# 24 season 6



## tai-pan (Feb 9, 2006)

Well they've been saying two nights in a row two hours each for the premiere, starting on the 14th and I thought it would show up on the schedule by now. But it's not. Anyone know why? Come on tivo of the two-weeks program info!


----------



## cheerdude (Feb 27, 2001)

The 2 weeks of program information also includes 2 days back... give it a couple of more days - it will show up.


----------



## jluzbet (Apr 20, 2004)

I got Sunday's premiere last night but not the Monday yet... 
force a call and you should see it


----------



## tai-pan (Feb 9, 2006)

jluzbet said:


> I got Sunday's premiere last night but not the Monday yet...
> force a call and you should see it


I just set the season pass to grab first runs. I just needed the first episode to "link" the pass on to. Then I set it to keep until I delete and hold up to 25 episodes. Now I should set it as my most important pass.


----------



## BriGuy20 (Aug 4, 2005)

YAY!

Can't wait for Jack to start screaming at people while pointing a gun in their face.


----------



## mediaboy (Jun 27, 2004)

The episodes (first 4) leaked out.. All the file sharing sites have the dvd's that fox sent to a few reviewers.. Never seen something like this happen! Needless to say I downloaded them


----------



## rhuntington3 (May 1, 2001)

Both episodes are now showing in my To Do List. Get ready! Its soon!


----------



## bryhamm (Jun 30, 2004)

Check your To Do list if you have DirecTV ... mine was not showing up for Sun night of Mon night. I had to add them manually.

This is really getting to be a pain in the ass.


----------



## cowboys2002 (Jun 15, 2001)

Both Sunday and Monday episodes have the same data, thus be careful when setting up a new season pass as it sees the Monday episode as a repeat.


----------



## mitchb2 (Sep 30, 2000)

What is the show's regular night going to be?
I've got a 3-way conflict on Sunday, so I'll have to "get" it elsewhere.


----------



## Bierboy (Jun 12, 2004)

mitchb2 said:


> What is the show's regular night going to be?
> I've got a 3-way conflict on Sunday, so I'll have to "get" it elsewhere.


Monday.

(BTW, I wish *I* had a "three-way conflict"!)


----------



## Rob64 (Aug 27, 2005)

This was a quote on Rush Limbaughs website about the season premiers of 24 on Sunday and Monday. 

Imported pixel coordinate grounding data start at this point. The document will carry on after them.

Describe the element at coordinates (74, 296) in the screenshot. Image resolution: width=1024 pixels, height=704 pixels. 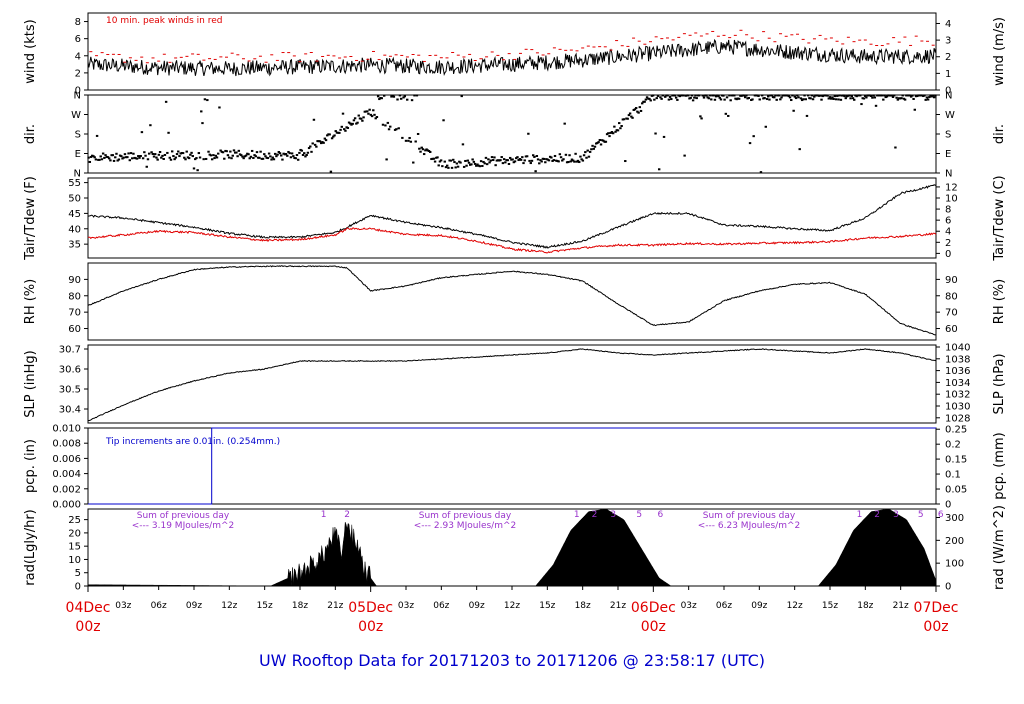
I see `rh-ytick-label: 80` at that location.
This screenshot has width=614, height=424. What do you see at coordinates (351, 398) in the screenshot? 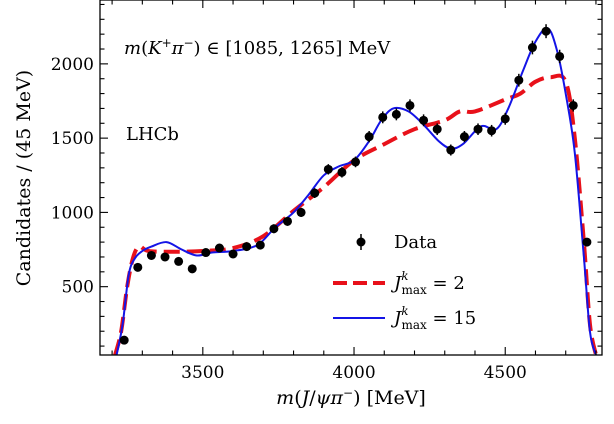
I see `x-axis-label: m(J/ψπ−) [MeV]` at bounding box center [351, 398].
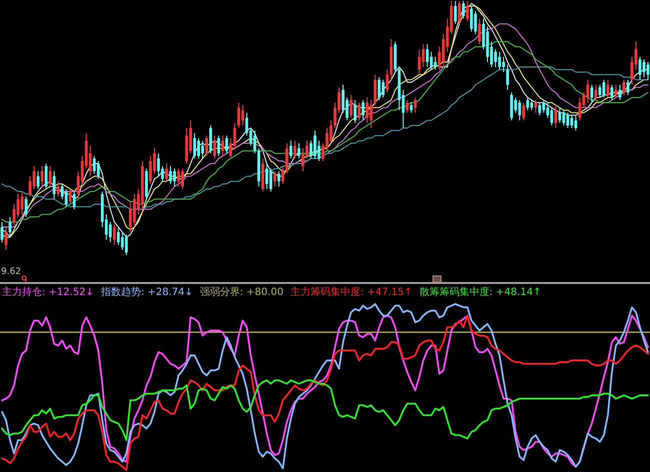 The width and height of the screenshot is (650, 472). What do you see at coordinates (272, 292) in the screenshot?
I see `legend: 主力持仓: +12.52↓ 指数趋势: +28.74↓ 强弱分界: +80.00 主力筹码集中度: +47.15↑ 散筹筹码集中度: +48.14↑` at bounding box center [272, 292].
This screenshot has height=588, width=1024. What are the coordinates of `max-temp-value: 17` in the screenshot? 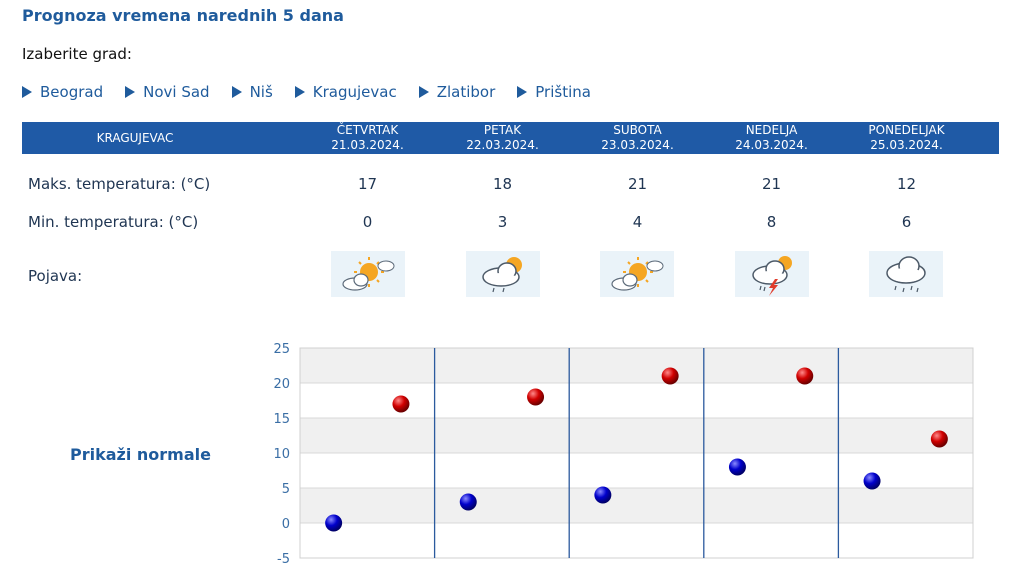 It's located at (368, 184).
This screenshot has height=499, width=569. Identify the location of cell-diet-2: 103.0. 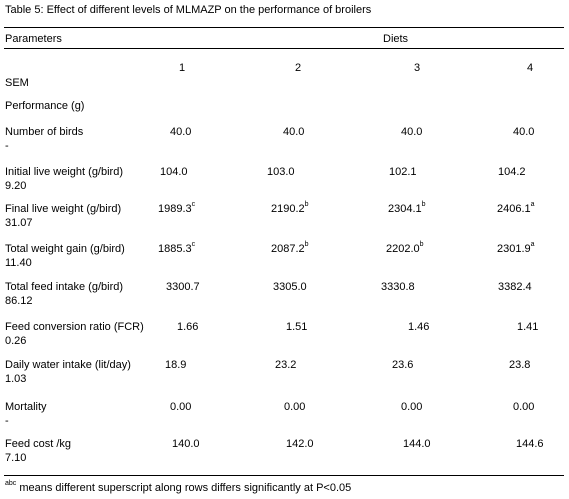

"Don't forget: Sunday and Monday night watch '24.' There are going to be four things you will not believe you saw that you will not believe they just did that."

Can't wait


----------



## TivoZorro (Jul 16, 2000)

Bierboy said:


> Monday.
> 
> (BTW, I wish *I* had a "three-way conflict"!)


With 24 on tonight I have a "four-way conflict". 24, Cold Case, Desperate Housewives and The Apprentice.

DT Tivo = Desperatre Housewives & Cold Case
Series 2 Tivo = The Apprentice - did a Manual Record of the first hour of 24 in case I can't stand to wait until Monday night.
VCR out in the Shop = 24


----------



## Lord Vader (Aug 30, 2004)

Then do what I do: have multiple units! I've got an HR10-250, an HDVR2, and a Sony T60 all connected to the same TV. No conflicts for me!


----------



## willbhome (Aug 28, 2002)

Lord Vader said:


> Then do what I do: have multiple units! I've got an HR10-250, an HDVR2, and a Sony T60 all connected to the same TV. No conflicts for me!


+1 :up: 
an HR10-250 (make that -650  )
and two HDVR2s (212 & 217 hr)


----------



## Lord Vader (Aug 30, 2004)

And my main HR10-250 has a 750GB drive in it.


----------



## Lord Vader (Aug 30, 2004)

I'll have uploaded 24 Episode 1/2 by tomorrow (someone remind me). If anyone wishes to download the files, you can burn them to a DVD. No commercials, either, BTW.


----------



## aaronwt (Jan 31, 2002)

TivoZorro said:


> With 24 on tonight I have a "four-way conflict". 24, Cold Case, Desperate Housewives and The Apprentice.
> 
> DT Tivo = Desperatre Housewives & Cold Case
> Series 2 Tivo = The Apprentice - did a Manual Record of the first hour of 24 in case I can't stand to wait until Monday night.
> VCR out in the Shop = 24


That's cold!  24 relegated to VCR use!


----------



## Deacon West (Apr 16, 2006)

And it's in HD.


----------



## ajlee7 (Dec 27, 2004)

Anyone know when and if Fox is going repeat Season 6?


----------



## Lord Vader (Aug 30, 2004)

Hopefully never. This season was the worst.

FWIW, FOX doesn't repeat 24; it's syndicated on other networks.


----------